**GIVEN INFORMATION**
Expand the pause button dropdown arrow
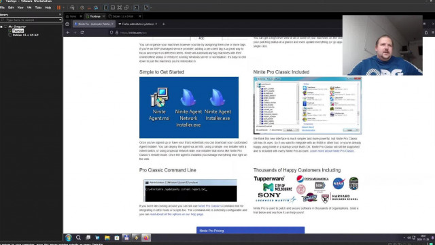Viewport: 435px width, 245px height. coord(63,7)
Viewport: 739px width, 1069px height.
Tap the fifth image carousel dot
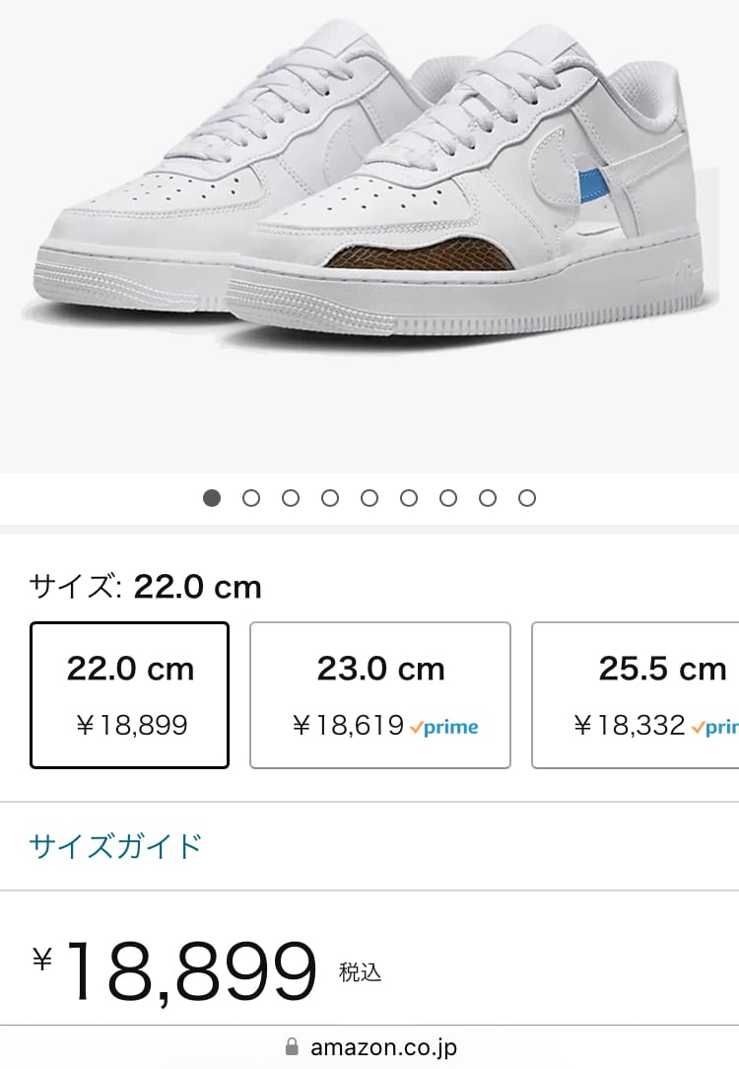tap(370, 498)
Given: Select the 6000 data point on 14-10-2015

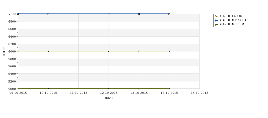Looking at the screenshot, I should 169,51.
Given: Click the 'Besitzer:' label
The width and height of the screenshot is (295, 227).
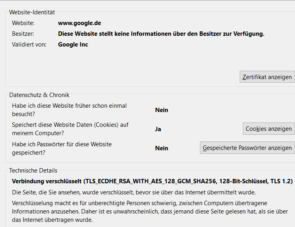Looking at the screenshot, I should 23,34.
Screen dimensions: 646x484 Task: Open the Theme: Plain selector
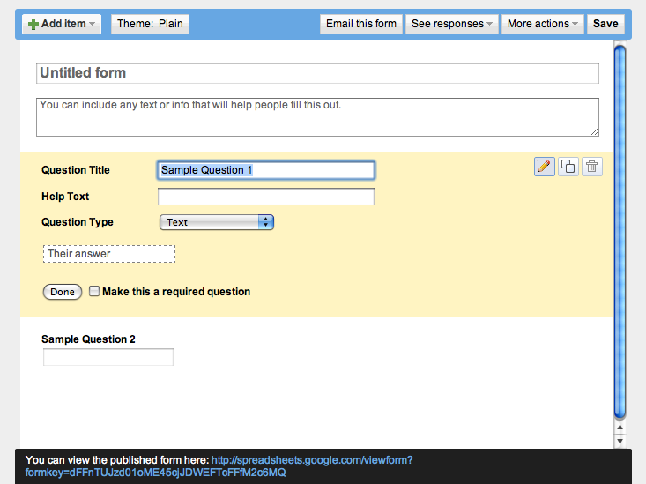[150, 24]
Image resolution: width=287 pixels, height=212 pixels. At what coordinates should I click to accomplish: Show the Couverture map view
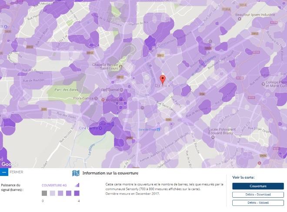[x=258, y=186]
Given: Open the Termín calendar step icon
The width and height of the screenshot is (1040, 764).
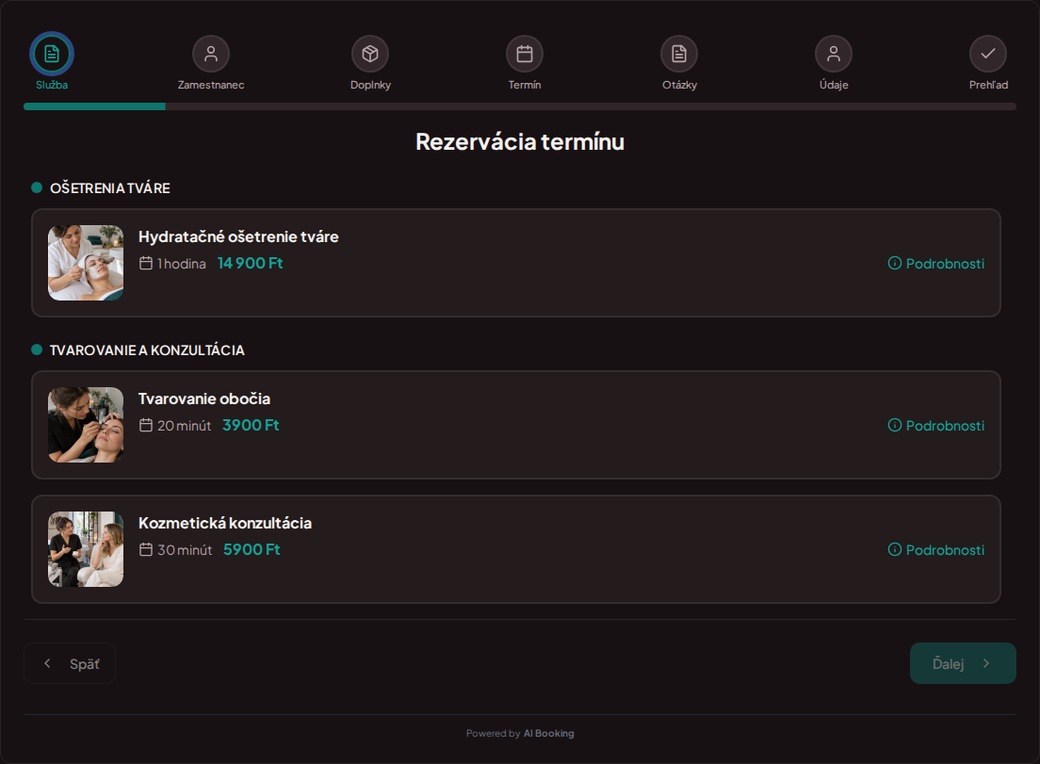Looking at the screenshot, I should 525,54.
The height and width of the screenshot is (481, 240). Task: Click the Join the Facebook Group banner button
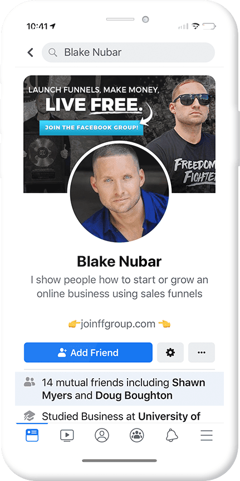(x=91, y=128)
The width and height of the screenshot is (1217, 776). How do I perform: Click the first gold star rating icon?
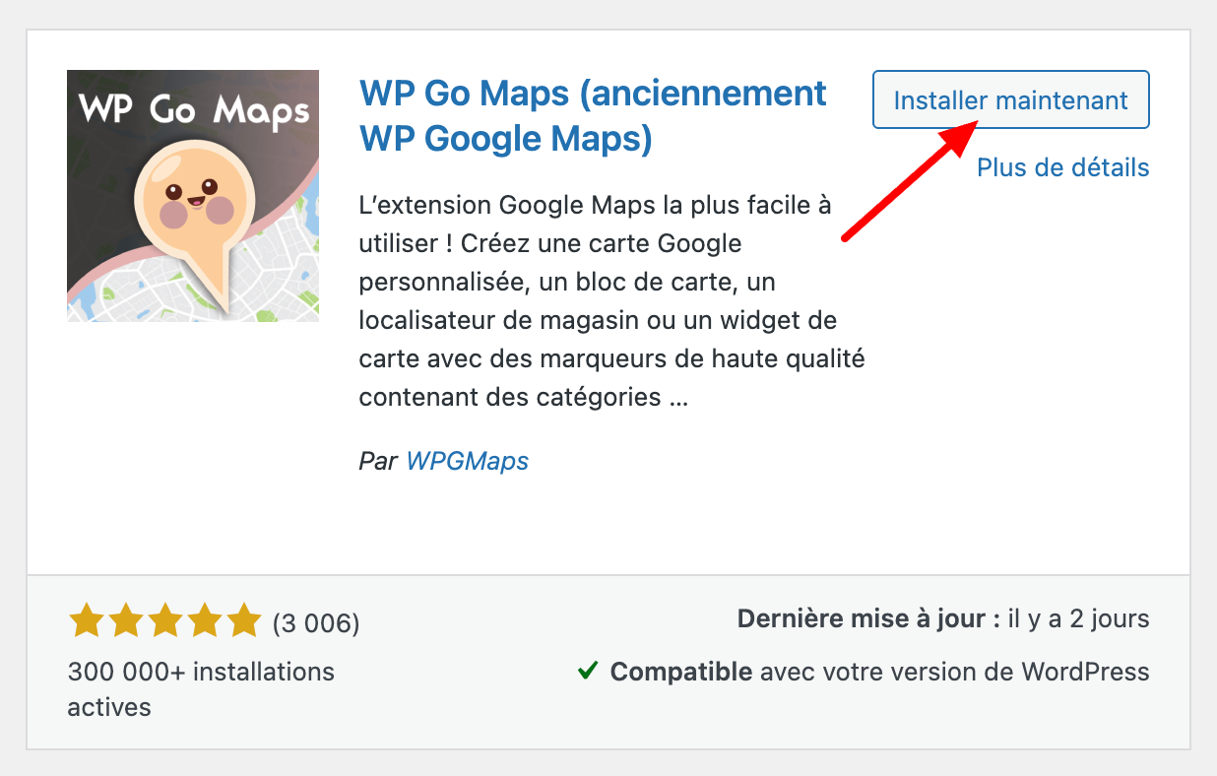point(84,621)
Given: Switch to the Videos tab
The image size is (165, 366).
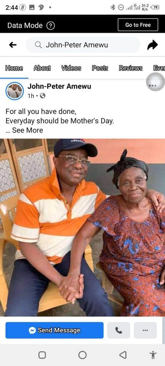Looking at the screenshot, I should point(71,68).
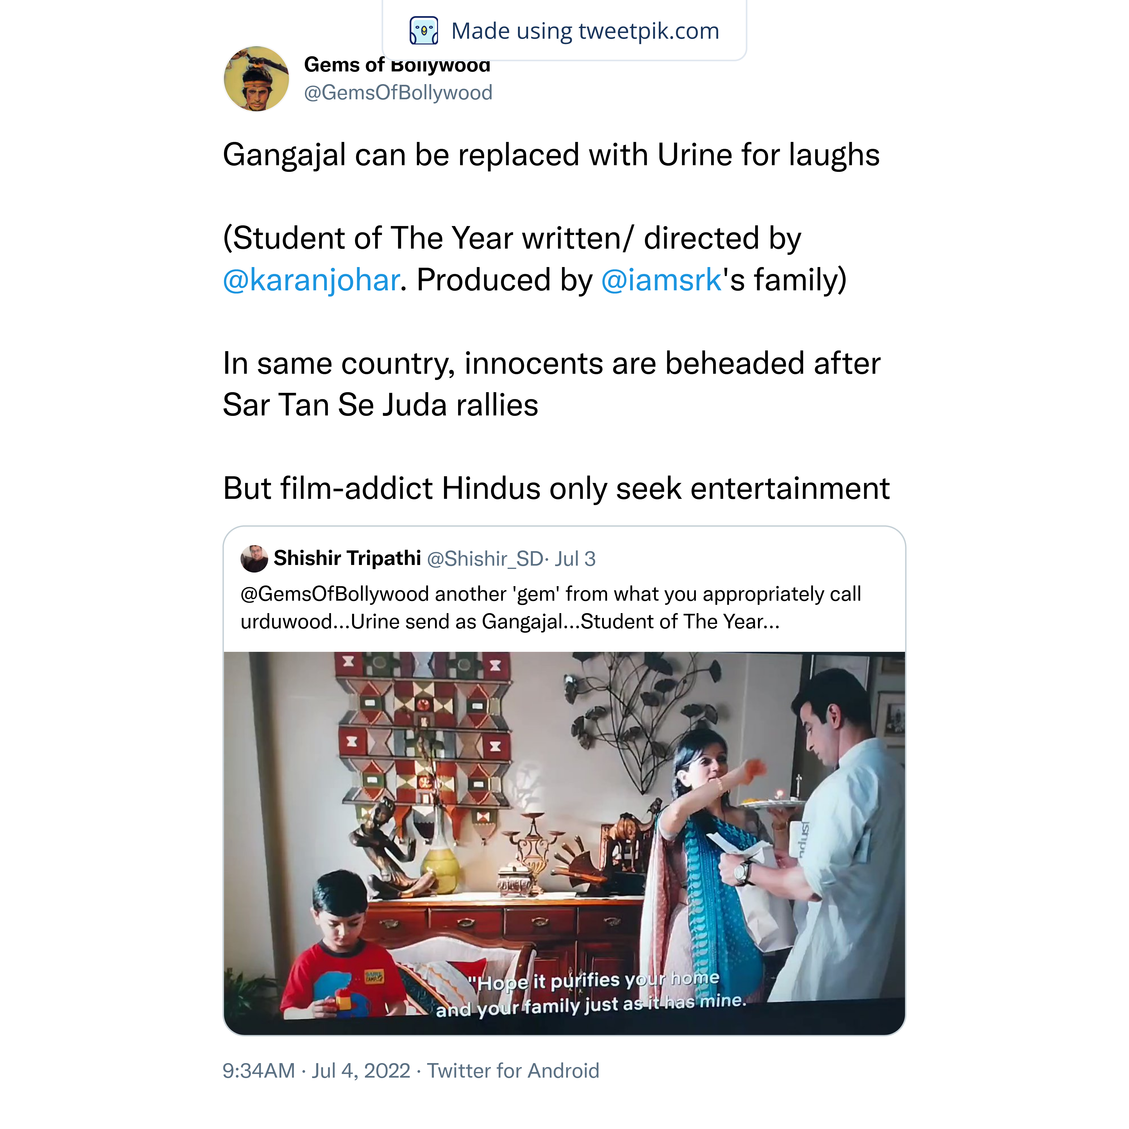Click the @Shishir_SD handle

coord(485,559)

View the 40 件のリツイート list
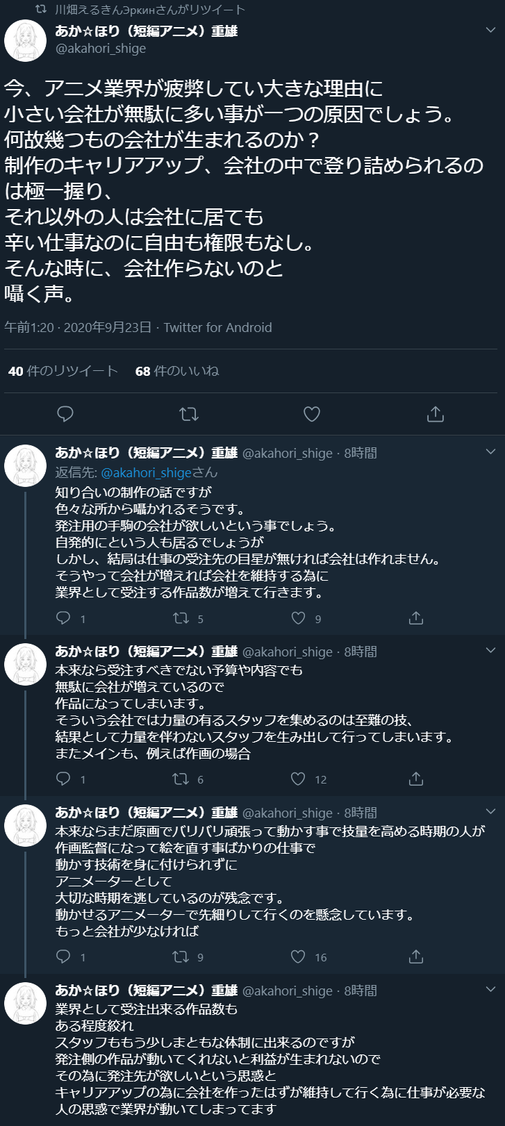(63, 371)
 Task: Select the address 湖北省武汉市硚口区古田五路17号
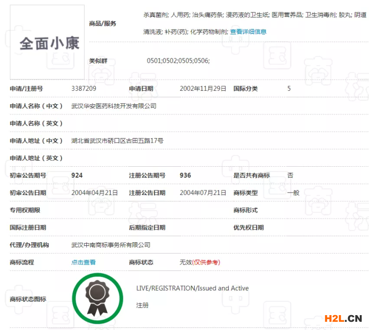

**PROBLEM DESCRIPTION**
The expected answer is the lines from the one that has "The width and height of the screenshot is (1040, 764)." to the end of the listing, transcribed exactly, with pictures left out and no other line added.

**COMPLETED TASK**
The width and height of the screenshot is (1040, 764).
Looking at the screenshot, I should 525,54.
The height and width of the screenshot is (481, 240). Task: Click the Join the Facebook Group banner button
(x=91, y=128)
The width and height of the screenshot is (1217, 776). How do I perform: Click the first gold star rating icon?
point(84,621)
Given: Switch to the Videos tab
The image size is (165, 366).
Looking at the screenshot, I should point(71,68).
Click the @Shishir_SD handle

coord(485,559)

View the 40 件のリツイート list
(63, 371)
 Task: Select the address 湖北省武汉市硚口区古田五路17号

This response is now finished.